[Items from a data source]
┄┄┄┄┄┄┄┄┄┄┄┄┄┄┄┄┄┄┄┄

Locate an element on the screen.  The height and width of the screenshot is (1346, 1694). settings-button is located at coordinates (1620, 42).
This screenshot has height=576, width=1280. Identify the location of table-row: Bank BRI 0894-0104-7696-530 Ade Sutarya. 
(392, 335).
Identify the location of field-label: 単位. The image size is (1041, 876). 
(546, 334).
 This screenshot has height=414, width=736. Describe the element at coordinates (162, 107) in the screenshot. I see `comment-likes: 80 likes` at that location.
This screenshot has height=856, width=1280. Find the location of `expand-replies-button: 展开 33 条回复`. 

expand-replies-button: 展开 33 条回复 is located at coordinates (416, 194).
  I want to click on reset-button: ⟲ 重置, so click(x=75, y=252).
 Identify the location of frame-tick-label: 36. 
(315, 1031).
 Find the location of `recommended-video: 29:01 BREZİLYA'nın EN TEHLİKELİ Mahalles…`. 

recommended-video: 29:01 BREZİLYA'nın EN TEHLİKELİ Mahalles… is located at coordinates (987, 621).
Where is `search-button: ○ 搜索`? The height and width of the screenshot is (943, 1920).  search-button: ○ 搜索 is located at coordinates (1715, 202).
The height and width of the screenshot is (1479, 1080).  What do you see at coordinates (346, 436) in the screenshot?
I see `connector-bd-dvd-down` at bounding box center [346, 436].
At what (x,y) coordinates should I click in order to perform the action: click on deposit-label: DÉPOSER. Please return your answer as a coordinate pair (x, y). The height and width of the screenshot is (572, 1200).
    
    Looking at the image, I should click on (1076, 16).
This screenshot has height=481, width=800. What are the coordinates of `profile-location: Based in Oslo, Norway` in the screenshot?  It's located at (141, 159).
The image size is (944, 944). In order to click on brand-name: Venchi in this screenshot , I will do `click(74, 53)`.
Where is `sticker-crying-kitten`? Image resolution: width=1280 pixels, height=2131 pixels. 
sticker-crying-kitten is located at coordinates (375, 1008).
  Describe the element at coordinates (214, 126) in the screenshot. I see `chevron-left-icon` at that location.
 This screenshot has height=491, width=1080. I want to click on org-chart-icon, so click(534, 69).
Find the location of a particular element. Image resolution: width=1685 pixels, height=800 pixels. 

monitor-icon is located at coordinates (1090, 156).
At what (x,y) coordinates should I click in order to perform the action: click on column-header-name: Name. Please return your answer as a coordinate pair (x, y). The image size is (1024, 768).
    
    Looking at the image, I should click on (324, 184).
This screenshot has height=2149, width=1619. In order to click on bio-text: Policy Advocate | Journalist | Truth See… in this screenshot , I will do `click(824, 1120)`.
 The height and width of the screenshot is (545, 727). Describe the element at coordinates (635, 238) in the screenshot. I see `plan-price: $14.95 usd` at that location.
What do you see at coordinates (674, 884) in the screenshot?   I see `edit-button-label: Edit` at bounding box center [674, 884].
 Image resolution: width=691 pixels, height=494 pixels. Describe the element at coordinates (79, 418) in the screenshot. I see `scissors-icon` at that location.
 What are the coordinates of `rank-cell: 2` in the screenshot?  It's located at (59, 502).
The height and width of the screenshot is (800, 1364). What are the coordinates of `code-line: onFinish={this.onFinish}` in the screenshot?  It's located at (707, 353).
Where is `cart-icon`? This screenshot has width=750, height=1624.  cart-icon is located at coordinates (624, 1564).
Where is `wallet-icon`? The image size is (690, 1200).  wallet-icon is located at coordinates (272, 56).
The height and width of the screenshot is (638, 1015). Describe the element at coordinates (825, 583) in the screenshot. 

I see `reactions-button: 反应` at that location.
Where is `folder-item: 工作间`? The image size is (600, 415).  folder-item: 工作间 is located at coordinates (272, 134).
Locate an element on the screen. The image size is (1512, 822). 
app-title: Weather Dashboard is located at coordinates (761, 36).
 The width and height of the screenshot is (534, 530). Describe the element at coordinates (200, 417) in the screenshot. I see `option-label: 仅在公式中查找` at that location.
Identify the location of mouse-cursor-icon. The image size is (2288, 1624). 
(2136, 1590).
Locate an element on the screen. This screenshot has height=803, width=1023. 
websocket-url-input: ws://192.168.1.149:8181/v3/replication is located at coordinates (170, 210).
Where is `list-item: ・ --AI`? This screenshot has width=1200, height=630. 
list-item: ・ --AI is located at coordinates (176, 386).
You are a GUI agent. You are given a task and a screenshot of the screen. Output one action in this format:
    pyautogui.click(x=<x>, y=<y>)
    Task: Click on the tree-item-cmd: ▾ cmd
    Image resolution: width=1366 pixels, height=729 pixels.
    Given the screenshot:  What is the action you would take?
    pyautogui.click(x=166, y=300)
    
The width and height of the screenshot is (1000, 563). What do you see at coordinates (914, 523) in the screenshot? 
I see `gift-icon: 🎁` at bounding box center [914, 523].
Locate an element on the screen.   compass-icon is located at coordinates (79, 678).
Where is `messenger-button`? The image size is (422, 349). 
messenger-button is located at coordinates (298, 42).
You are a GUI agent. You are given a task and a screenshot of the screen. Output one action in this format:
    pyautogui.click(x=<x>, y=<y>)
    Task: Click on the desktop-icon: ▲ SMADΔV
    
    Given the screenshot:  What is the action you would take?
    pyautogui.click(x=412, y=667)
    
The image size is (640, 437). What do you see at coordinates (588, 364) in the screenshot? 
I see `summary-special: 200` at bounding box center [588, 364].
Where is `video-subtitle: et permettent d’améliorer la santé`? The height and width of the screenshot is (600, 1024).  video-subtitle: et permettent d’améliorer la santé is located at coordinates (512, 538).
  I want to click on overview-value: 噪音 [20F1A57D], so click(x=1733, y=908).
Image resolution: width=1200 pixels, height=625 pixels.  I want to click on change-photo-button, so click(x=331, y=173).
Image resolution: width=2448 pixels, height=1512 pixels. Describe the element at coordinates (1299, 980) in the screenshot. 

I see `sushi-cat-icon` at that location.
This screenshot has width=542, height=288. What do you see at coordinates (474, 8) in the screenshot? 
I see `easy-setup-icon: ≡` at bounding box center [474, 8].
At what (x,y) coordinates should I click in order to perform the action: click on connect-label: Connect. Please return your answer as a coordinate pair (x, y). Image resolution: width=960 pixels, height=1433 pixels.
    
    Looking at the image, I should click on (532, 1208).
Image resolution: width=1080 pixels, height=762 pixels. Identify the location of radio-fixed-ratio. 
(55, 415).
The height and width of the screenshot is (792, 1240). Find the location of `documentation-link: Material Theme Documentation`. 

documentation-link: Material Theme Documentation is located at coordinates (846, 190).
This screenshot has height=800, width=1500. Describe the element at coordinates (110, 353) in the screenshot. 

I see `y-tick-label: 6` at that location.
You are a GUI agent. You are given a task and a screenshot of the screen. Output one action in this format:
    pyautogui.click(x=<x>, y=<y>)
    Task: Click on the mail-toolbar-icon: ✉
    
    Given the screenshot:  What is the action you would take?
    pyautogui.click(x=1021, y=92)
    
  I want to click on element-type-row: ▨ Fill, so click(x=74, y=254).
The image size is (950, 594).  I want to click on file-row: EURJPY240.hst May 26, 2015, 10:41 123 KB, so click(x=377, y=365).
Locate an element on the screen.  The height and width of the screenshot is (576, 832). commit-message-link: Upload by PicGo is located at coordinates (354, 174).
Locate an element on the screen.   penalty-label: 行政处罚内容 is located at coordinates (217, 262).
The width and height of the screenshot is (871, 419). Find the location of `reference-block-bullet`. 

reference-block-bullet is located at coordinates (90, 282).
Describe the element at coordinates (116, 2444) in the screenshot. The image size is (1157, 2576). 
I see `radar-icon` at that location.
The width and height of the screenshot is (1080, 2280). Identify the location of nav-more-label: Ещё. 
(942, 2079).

┄┄┄┄┄┄┄┄┄┄┄┄┄┄┄┄┄┄┄┄

Write out every one of the entries above verbatim, line for line.

Locate an element on the screen.  The height and width of the screenshot is (1346, 1694). settings-button is located at coordinates (1620, 42).
This screenshot has height=576, width=1280. Identify the location of table-row: Bank BRI 0894-0104-7696-530 Ade Sutarya. 
(392, 335).
Identify the location of field-label: 単位. The image size is (1041, 876). 
(546, 334).
 This screenshot has height=414, width=736. Describe the element at coordinates (162, 107) in the screenshot. I see `comment-likes: 80 likes` at that location.
This screenshot has height=856, width=1280. Find the location of `expand-replies-button: 展开 33 条回复`. 

expand-replies-button: 展开 33 条回复 is located at coordinates (416, 194).
  I want to click on reset-button: ⟲ 重置, so click(x=75, y=252).
 Identify the location of frame-tick-label: 36. 
(315, 1031).
 Find the location of `recommended-video: 29:01 BREZİLYA'nın EN TEHLİKELİ Mahalles…`. 

recommended-video: 29:01 BREZİLYA'nın EN TEHLİKELİ Mahalles… is located at coordinates (987, 621).
Where is `search-button: ○ 搜索`? The height and width of the screenshot is (943, 1920).  search-button: ○ 搜索 is located at coordinates (1715, 202).
The height and width of the screenshot is (1479, 1080).  What do you see at coordinates (346, 436) in the screenshot?
I see `connector-bd-dvd-down` at bounding box center [346, 436].
At what (x,y) coordinates should I click in order to perform the action: click on deposit-label: DÉPOSER. Please return your answer as a coordinate pair (x, y). The height and width of the screenshot is (572, 1200).
    
    Looking at the image, I should click on (1076, 16).
This screenshot has height=481, width=800. What are the coordinates of `profile-location: Based in Oslo, Norway` in the screenshot?  It's located at (141, 159).
The image size is (944, 944). In order to click on brand-name: Venchi in this screenshot , I will do `click(74, 53)`.
Where is `sticker-crying-kitten`? Image resolution: width=1280 pixels, height=2131 pixels. 
sticker-crying-kitten is located at coordinates (375, 1008).
  Describe the element at coordinates (214, 126) in the screenshot. I see `chevron-left-icon` at that location.
 This screenshot has height=491, width=1080. I want to click on org-chart-icon, so click(534, 69).
Find the location of a particular element. Image resolution: width=1685 pixels, height=800 pixels. 

monitor-icon is located at coordinates (1090, 156).
At what (x,y) coordinates should I click in order to perform the action: click on column-header-name: Name. Please return your answer as a coordinate pair (x, y). The image size is (1024, 768).
    
    Looking at the image, I should click on (324, 184).
This screenshot has height=2149, width=1619. In order to click on bio-text: Policy Advocate | Journalist | Truth See… in this screenshot , I will do `click(824, 1120)`.
 The height and width of the screenshot is (545, 727). Describe the element at coordinates (635, 238) in the screenshot. I see `plan-price: $14.95 usd` at that location.
What do you see at coordinates (674, 884) in the screenshot?   I see `edit-button-label: Edit` at bounding box center [674, 884].
 Image resolution: width=691 pixels, height=494 pixels. Describe the element at coordinates (79, 418) in the screenshot. I see `scissors-icon` at that location.
 What are the coordinates of `rank-cell: 2` in the screenshot?  It's located at (59, 502).
The height and width of the screenshot is (800, 1364). What are the coordinates of `code-line: onFinish={this.onFinish}` in the screenshot?  It's located at (707, 353).
Where is `cart-icon`? This screenshot has width=750, height=1624.  cart-icon is located at coordinates (624, 1564).
Where is `wallet-icon`? The image size is (690, 1200).  wallet-icon is located at coordinates (272, 56).
The height and width of the screenshot is (638, 1015). Describe the element at coordinates (825, 583) in the screenshot. 

I see `reactions-button: 反应` at that location.
Where is `folder-item: 工作间`? The image size is (600, 415).  folder-item: 工作间 is located at coordinates (272, 134).
Locate an element on the screen. The image size is (1512, 822). 
app-title: Weather Dashboard is located at coordinates (761, 36).
 The width and height of the screenshot is (534, 530). Describe the element at coordinates (200, 417) in the screenshot. I see `option-label: 仅在公式中查找` at that location.
Identify the location of mouse-cursor-icon. The image size is (2288, 1624). 
(2136, 1590).
Locate an element on the screen. This screenshot has height=803, width=1023. 
websocket-url-input: ws://192.168.1.149:8181/v3/replication is located at coordinates (170, 210).
Where is `list-item: ・ --AI`? This screenshot has width=1200, height=630. 
list-item: ・ --AI is located at coordinates (176, 386).
You are a GUI agent. You are given a task and a screenshot of the screen. Output one action in this format:
    pyautogui.click(x=<x>, y=<y>)
    Task: Click on the tree-item-cmd: ▾ cmd
    Image resolution: width=1366 pixels, height=729 pixels.
    Given the screenshot:  What is the action you would take?
    pyautogui.click(x=166, y=300)
    
The width and height of the screenshot is (1000, 563). What do you see at coordinates (914, 523) in the screenshot? 
I see `gift-icon: 🎁` at bounding box center [914, 523].
Locate an element on the screen.   compass-icon is located at coordinates (79, 678).
Where is `messenger-button`? The image size is (422, 349). 
messenger-button is located at coordinates (298, 42).
You are a GUI agent. You are given a task and a screenshot of the screen. Output one action in this format:
    pyautogui.click(x=<x>, y=<y>)
    Task: Click on the desktop-icon: ▲ SMADΔV
    
    Given the screenshot:  What is the action you would take?
    pyautogui.click(x=412, y=667)
    
The image size is (640, 437). What do you see at coordinates (588, 364) in the screenshot? 
I see `summary-special: 200` at bounding box center [588, 364].
Where is `video-subtitle: et permettent d’améliorer la santé`? The height and width of the screenshot is (600, 1024).  video-subtitle: et permettent d’améliorer la santé is located at coordinates (512, 538).
  I want to click on overview-value: 噪音 [20F1A57D], so click(x=1733, y=908).
Image resolution: width=1200 pixels, height=625 pixels.  I want to click on change-photo-button, so click(x=331, y=173).
Image resolution: width=2448 pixels, height=1512 pixels. Describe the element at coordinates (1299, 980) in the screenshot. 

I see `sushi-cat-icon` at that location.
This screenshot has width=542, height=288. What do you see at coordinates (474, 8) in the screenshot? 
I see `easy-setup-icon: ≡` at bounding box center [474, 8].
At what (x,y) coordinates should I click in order to perform the action: click on connect-label: Connect. Please return your answer as a coordinate pair (x, y). Image resolution: width=960 pixels, height=1433 pixels.
    
    Looking at the image, I should click on (532, 1208).
Image resolution: width=1080 pixels, height=762 pixels. Identify the location of radio-fixed-ratio. 
(55, 415).
The height and width of the screenshot is (792, 1240). Find the location of `documentation-link: Material Theme Documentation`. 

documentation-link: Material Theme Documentation is located at coordinates (846, 190).
This screenshot has height=800, width=1500. Describe the element at coordinates (110, 353) in the screenshot. 

I see `y-tick-label: 6` at that location.
You are a GUI agent. You are given a task and a screenshot of the screen. Output one action in this format:
    pyautogui.click(x=<x>, y=<y>)
    Task: Click on the mail-toolbar-icon: ✉
    
    Given the screenshot:  What is the action you would take?
    pyautogui.click(x=1021, y=92)
    
  I want to click on element-type-row: ▨ Fill, so click(x=74, y=254).
The image size is (950, 594).  I want to click on file-row: EURJPY240.hst May 26, 2015, 10:41 123 KB, so click(x=377, y=365).
Locate an element on the screen.  The height and width of the screenshot is (576, 832). commit-message-link: Upload by PicGo is located at coordinates (354, 174).
Locate an element on the screen.   penalty-label: 行政处罚内容 is located at coordinates (217, 262).
The width and height of the screenshot is (871, 419). Find the location of `reference-block-bullet`. 

reference-block-bullet is located at coordinates (90, 282).
Describe the element at coordinates (116, 2444) in the screenshot. The image size is (1157, 2576). 
I see `radar-icon` at that location.
The width and height of the screenshot is (1080, 2280). Identify the location of nav-more-label: Ещё. 
(942, 2079).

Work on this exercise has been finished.